Utah educators and school staff are likely to be given a bonus this year due to a legislative proposal.
Utah's legislative session begins on January 19 and will run until March 5. Park City School District Business Administrator Todd Hauber said the bill to provide a pandemic bonus would run through the regular legislative process and be voted on by members. The proposal is to pay licensed teachers $1,500 along with $1,000 allocated to other school employees. According to Hauber, it means about a half-million dollars coming from state income tax revenues, which would be distributed to the Park City School District. He is not concerned the money will have to be pulled from future funds.
"We're looking at a very positive economic output and outcome for the state as a whole. So, not only did the legislature set aside this $1500 bonus and $1000 bonus for employees of districts, but they also fulfilled all their commitments that are under house bill 357, which is to fund enrollment growth, to fund inflationary factor growth for the weighted pupil unit, and also put money into a working rainy-day fund. So, there's a large sum of money that is already being set aside for public education before the session starts."
Hauber said the legislature passed a similar bill to adjust educator salaries in 2008. He thinks the 2021 bill will easily pass with possible tweaks from members.
"Yeah, so, it will actually go through the regular legislative process, but it was directed to be put into what's called the base funding bill. So, it will be a bill that comes out in the first couple of days of the session and will be voted on very early in the session."

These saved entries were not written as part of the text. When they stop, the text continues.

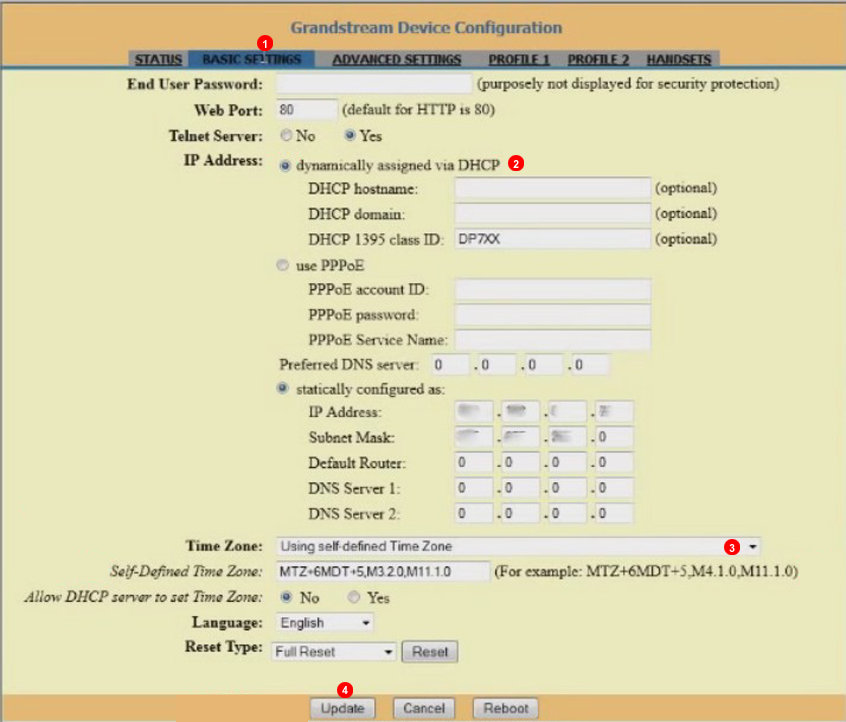Screen dimensions: 846x722
Task: Click the Self-Defined Time Zone field
Action: (x=382, y=571)

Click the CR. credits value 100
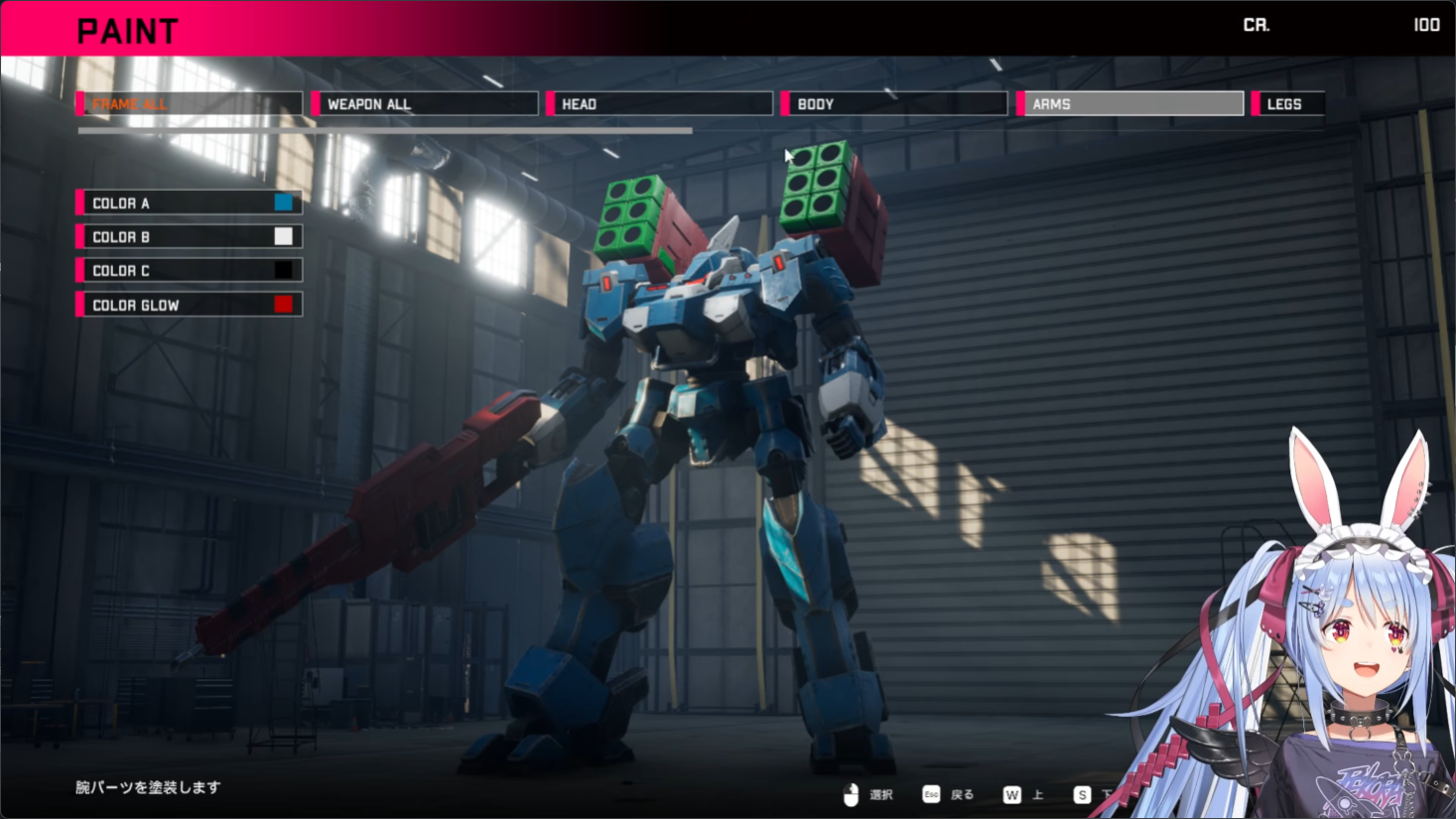pyautogui.click(x=1426, y=25)
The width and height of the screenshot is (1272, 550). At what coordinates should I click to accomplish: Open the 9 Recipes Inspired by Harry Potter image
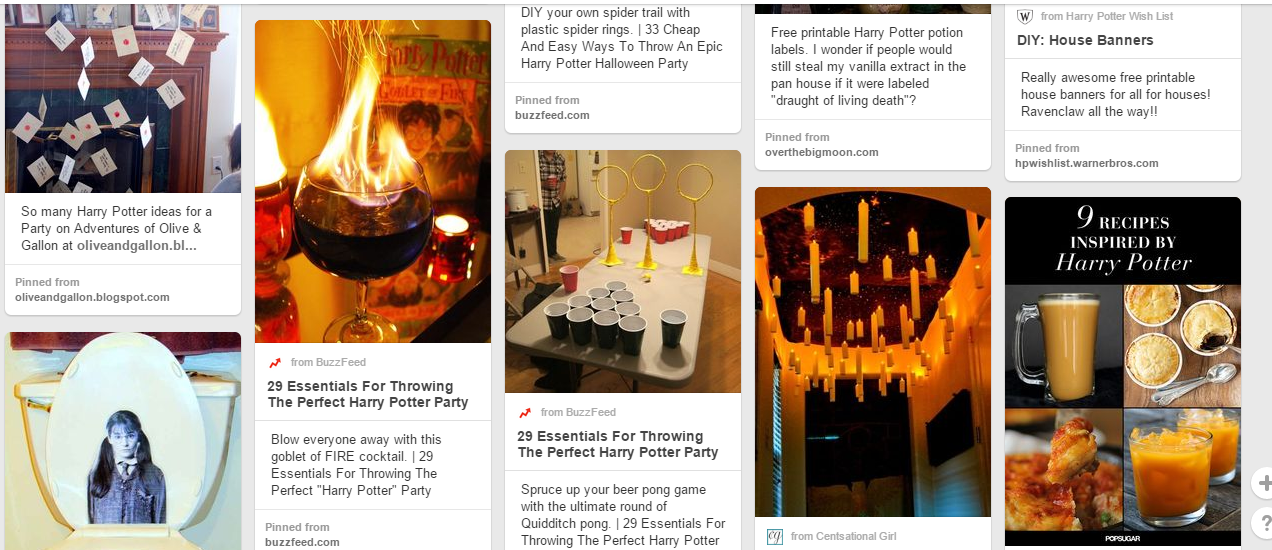pos(1123,372)
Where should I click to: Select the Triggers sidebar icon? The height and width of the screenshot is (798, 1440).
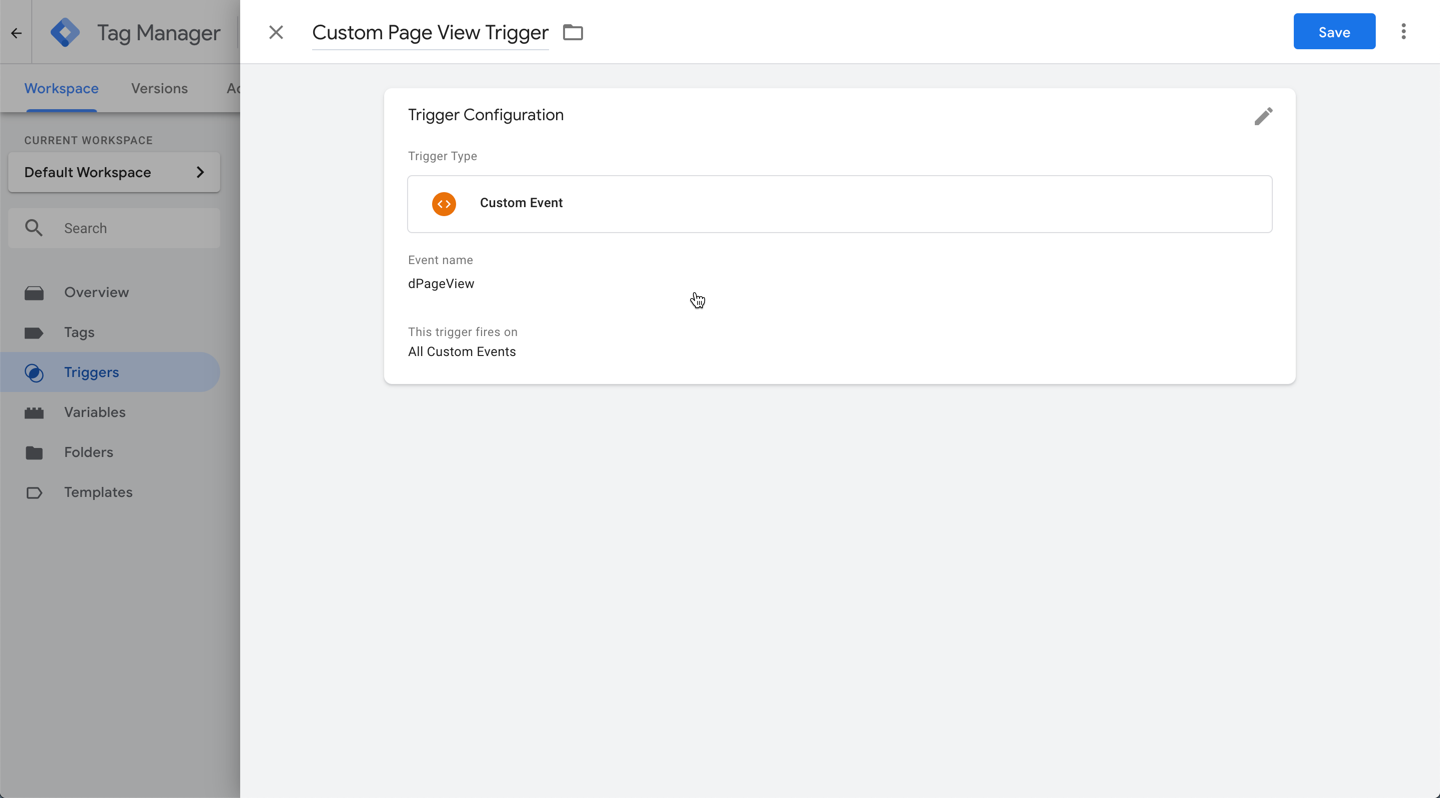(34, 372)
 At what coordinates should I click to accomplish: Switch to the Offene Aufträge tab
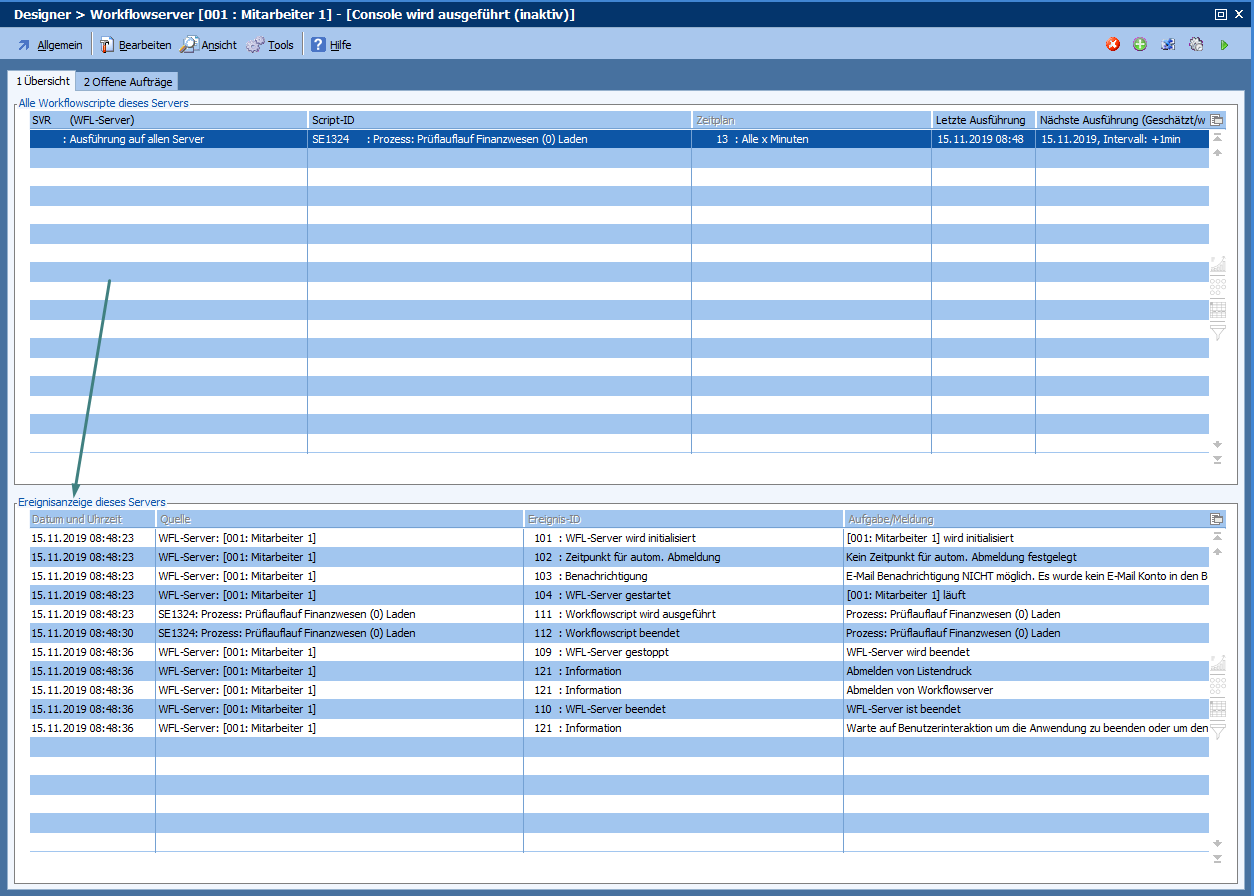point(127,82)
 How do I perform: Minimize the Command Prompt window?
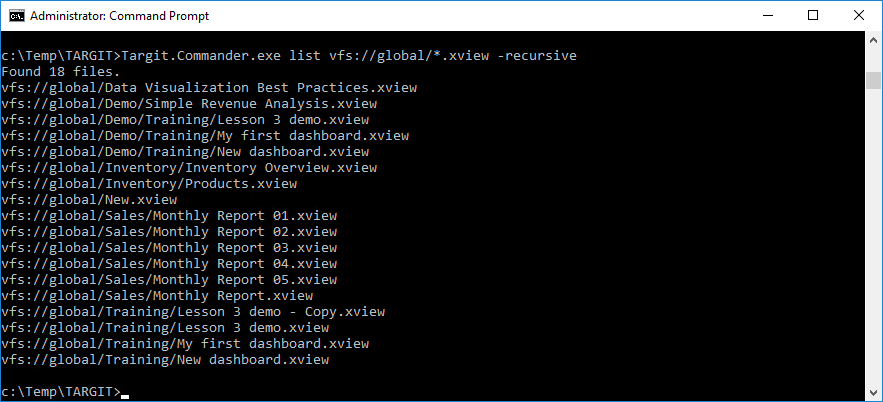766,15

Utah voters passed amendment G in November, which now allows income tax revenue to be used for children and special needs funding, in addition to education funding.
"So, there's a very strong signal that this legislature will support education with the new revenues that come in, as promised. There's also if you look at the allocations going to the other program areas that now are eligible for income tax dollars under amendment G, there aren't any dollars allocated at this point. So I think there's still a very strong commitment for funding education even with the amendment in place right now. But the way the basic programs of the state were funded, we were always in competition with those groups. That may have been behind more closed doors and in different ways. This just makes it more transparent."
Hauber said he couldn't predict how the current or future legislatures will allocate education money. He said the legislative meeting held in December indicated a promise to restore the 6% increase in the WPU. The increase had been approved in the 2020 legislative session but then rescinded due to the pandemic.
Safe drinking water in schools, student absences, and mental health bills will be on the 2021 legislative docket.